Une chose curieuse se produisit : un air de profonde culpabilité envahit le visage de Gregor, qui se tourna vers Sancia et ouvrit la bouche comme pour dire quelque chose. Puis il parut se raviser, referma la bouche et resta muet pour le reste de la soirée.
Beaucoup plus tard, ils allèrent dormir. Et de vieux souvenirs revinrent hanter les rêves de Sancia.
Elle n’avait jamais connu ses parents. Ils avaient peut-être été vendus avant qu’elle ne soit en âge de s’en souvenir, à moins que ce ne soit elle ; elle était donc devenue, comme tant d’enfants esclaves, un fardeau partagé pour l’assortiment variable de femmes entassées dans les quartiers de la plantation. D’une certaine façon, Sancia n’avait pas eu une mère, mais une trentaine, toutes interchangeables.
Hormis une. Ardita, une Gothienne. Pour Sancia, elle se réduisait désormais à un fantôme – ses yeux sombres, les rides olivâtres de ses mains tannées et couturées de cicatrices, ses boucles noir de jais et la manière dont son sourire révélait ses molaires au fond de sa large bouche.
« Il y a bien des dangers, ici, mon enfant, lui avait-elle dit une fois. Des tas. Tu devras faire des choses affreuses. C’est une terrible épreuve. Et tu dois te demander : comment puis-je gagner ? La réponse est : tant que tu es en vie, tu gagnes. Le seul espoir que tu devras jamais nourrir est celui de voir demain se lever, et le jour d’après. Certains, ici, te parleront de liberté à voix basse. Mais tu ne peux pas être libre si tu n’es pas vivante. »
Et puis, un jour, Ardita avait disparu. Dans les quartiers des esclaves, personne ne s’en était ému. Peut-être parce que ce genre d’événement se produisait fréquemment et en devenait trivial, ou peut-être parce qu’il n’y avait rien à en dire.
Peu après, Sancia et les autres enfants avaient été envoyés travailler dans un autre champ, et leur chemin les avait fait passer près d’un arbre festonné de cadavres ; des esclaves qui avaient été exécutés pour divers délits. Le contremaître avait lancé : « Regardez bien, les petits ! Regardez, et voyez ce qui arrive à ceux qui désobéissent ! » Sancia avait levé les yeux vers la canopée et avait distingué une femme pendue parmi les branches, les pieds et les mains tranchés ; et elle avait cru voir une cascade de boucles noir de jais et une bouche large aux dents imposantes.

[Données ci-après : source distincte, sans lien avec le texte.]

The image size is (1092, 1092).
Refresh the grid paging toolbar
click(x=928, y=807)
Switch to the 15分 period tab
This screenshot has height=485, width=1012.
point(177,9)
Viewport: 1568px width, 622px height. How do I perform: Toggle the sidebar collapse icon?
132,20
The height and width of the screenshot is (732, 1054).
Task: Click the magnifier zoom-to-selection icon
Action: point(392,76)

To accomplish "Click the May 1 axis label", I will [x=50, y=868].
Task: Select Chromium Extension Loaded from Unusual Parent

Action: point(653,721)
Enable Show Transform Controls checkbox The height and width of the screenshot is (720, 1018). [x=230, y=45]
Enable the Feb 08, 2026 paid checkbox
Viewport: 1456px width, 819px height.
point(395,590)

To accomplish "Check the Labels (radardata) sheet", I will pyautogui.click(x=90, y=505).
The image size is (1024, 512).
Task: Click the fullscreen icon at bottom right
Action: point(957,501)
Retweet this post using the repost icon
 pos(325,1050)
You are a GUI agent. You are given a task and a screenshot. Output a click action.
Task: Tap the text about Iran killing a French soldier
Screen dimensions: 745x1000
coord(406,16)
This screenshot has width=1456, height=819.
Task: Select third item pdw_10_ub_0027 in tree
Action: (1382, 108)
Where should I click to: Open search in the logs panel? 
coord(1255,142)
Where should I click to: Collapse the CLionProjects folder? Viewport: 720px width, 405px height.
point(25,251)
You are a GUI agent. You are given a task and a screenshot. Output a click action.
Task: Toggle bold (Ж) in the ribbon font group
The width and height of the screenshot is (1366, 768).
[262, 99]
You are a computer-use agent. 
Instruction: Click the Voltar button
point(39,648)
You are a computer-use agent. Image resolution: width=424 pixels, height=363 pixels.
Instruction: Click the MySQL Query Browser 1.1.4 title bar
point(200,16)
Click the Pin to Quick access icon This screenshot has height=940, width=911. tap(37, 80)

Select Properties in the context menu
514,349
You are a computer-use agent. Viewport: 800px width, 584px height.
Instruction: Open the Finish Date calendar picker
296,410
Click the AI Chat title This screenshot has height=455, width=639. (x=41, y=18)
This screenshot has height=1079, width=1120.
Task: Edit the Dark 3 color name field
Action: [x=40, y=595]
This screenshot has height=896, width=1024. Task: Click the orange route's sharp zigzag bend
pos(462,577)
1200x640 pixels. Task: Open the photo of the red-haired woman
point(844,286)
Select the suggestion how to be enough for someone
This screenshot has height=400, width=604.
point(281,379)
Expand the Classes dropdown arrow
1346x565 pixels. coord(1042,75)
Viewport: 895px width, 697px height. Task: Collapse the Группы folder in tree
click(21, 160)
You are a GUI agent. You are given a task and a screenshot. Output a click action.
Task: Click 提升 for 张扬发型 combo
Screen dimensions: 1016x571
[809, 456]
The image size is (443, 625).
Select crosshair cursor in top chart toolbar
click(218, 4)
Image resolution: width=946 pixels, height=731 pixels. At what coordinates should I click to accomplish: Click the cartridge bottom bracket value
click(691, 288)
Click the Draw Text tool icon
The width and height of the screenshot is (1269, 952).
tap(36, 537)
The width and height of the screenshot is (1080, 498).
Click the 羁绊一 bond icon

Dans les ténèbres de la crypte, Sancia se réveilla. Des ronflements et des soupirs bas provenaient des autres. Elle fixa le plafond de pierre sombre, et songea à ce que ces gens lui demandaient de faire, aux énormes risques qu’ils lui proposaient de prendre. Est-ce de la survie ? Est-ce la liberté ?
< D’accord, ton histoire est plus triste que la mienne >, dit la voix de Clef, douce et triste.